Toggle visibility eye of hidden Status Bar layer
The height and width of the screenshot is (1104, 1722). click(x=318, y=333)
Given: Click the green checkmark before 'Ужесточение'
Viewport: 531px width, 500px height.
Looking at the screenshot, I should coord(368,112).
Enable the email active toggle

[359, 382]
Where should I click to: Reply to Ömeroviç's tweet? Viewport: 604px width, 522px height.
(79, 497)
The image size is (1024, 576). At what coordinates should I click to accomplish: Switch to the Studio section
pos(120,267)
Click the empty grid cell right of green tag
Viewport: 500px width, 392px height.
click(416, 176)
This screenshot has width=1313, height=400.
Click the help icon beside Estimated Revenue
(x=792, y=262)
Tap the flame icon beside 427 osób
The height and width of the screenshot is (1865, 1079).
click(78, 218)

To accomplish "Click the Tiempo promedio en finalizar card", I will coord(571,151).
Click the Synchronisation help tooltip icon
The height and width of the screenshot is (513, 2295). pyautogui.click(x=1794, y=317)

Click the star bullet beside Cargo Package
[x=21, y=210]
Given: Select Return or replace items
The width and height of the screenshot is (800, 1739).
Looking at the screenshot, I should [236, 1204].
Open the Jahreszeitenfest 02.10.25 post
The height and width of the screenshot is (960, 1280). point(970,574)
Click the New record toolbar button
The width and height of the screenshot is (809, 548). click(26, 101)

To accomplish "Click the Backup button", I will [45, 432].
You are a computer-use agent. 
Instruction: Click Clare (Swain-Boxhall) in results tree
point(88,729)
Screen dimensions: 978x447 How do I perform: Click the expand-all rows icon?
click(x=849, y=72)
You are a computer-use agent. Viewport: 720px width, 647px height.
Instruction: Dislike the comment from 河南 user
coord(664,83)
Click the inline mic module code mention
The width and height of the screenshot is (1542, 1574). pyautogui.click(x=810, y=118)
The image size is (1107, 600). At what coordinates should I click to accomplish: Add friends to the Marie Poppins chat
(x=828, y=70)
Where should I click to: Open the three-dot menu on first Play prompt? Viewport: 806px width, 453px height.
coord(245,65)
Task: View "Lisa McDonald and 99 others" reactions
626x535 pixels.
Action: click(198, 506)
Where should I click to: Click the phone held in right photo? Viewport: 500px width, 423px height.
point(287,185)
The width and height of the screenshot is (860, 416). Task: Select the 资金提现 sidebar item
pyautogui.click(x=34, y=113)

■ **Task to carry out**
This exercise requires all the entries to be written out again exactly.

■ **Written answer**
Toggle visibility eye of hidden Status Bar layer
The height and width of the screenshot is (1104, 1722). click(x=318, y=333)
Given: Click the green checkmark before 'Ужесточение'
Viewport: 531px width, 500px height.
Looking at the screenshot, I should coord(368,112).
Enable the email active toggle

[359, 382]
Where should I click to: Reply to Ömeroviç's tweet? Viewport: 604px width, 522px height.
(79, 497)
The image size is (1024, 576). At what coordinates should I click to accomplish: Switch to the Studio section
pos(120,267)
Click the empty grid cell right of green tag
Viewport: 500px width, 392px height.
click(416, 176)
This screenshot has width=1313, height=400.
Click the help icon beside Estimated Revenue
(x=792, y=262)
Tap the flame icon beside 427 osób
The height and width of the screenshot is (1865, 1079).
click(78, 218)

To accomplish "Click the Tiempo promedio en finalizar card", I will coord(571,151).
Click the Synchronisation help tooltip icon
The height and width of the screenshot is (513, 2295). pyautogui.click(x=1794, y=317)

Click the star bullet beside Cargo Package
[x=21, y=210]
Given: Select Return or replace items
The width and height of the screenshot is (800, 1739).
Looking at the screenshot, I should [236, 1204].
Open the Jahreszeitenfest 02.10.25 post
The height and width of the screenshot is (960, 1280). point(970,574)
Click the New record toolbar button
The width and height of the screenshot is (809, 548). click(26, 101)

To accomplish "Click the Backup button", I will [45, 432].
You are a computer-use agent. 
Instruction: Click Clare (Swain-Boxhall) in results tree
point(88,729)
Screen dimensions: 978x447 How do I perform: Click the expand-all rows icon?
click(x=849, y=72)
You are a computer-use agent. Viewport: 720px width, 647px height.
Instruction: Dislike the comment from 河南 user
coord(664,83)
Click the inline mic module code mention
The width and height of the screenshot is (1542, 1574). pyautogui.click(x=810, y=118)
The image size is (1107, 600). At what coordinates should I click to accomplish: Add friends to the Marie Poppins chat
(x=828, y=70)
Where should I click to: Open the three-dot menu on first Play prompt? Viewport: 806px width, 453px height.
coord(245,65)
Task: View "Lisa McDonald and 99 others" reactions
626x535 pixels.
Action: click(198, 506)
Where should I click to: Click the phone held in right photo? Viewport: 500px width, 423px height.
point(287,185)
The width and height of the screenshot is (860, 416). Task: Select the 资金提现 sidebar item
pyautogui.click(x=34, y=113)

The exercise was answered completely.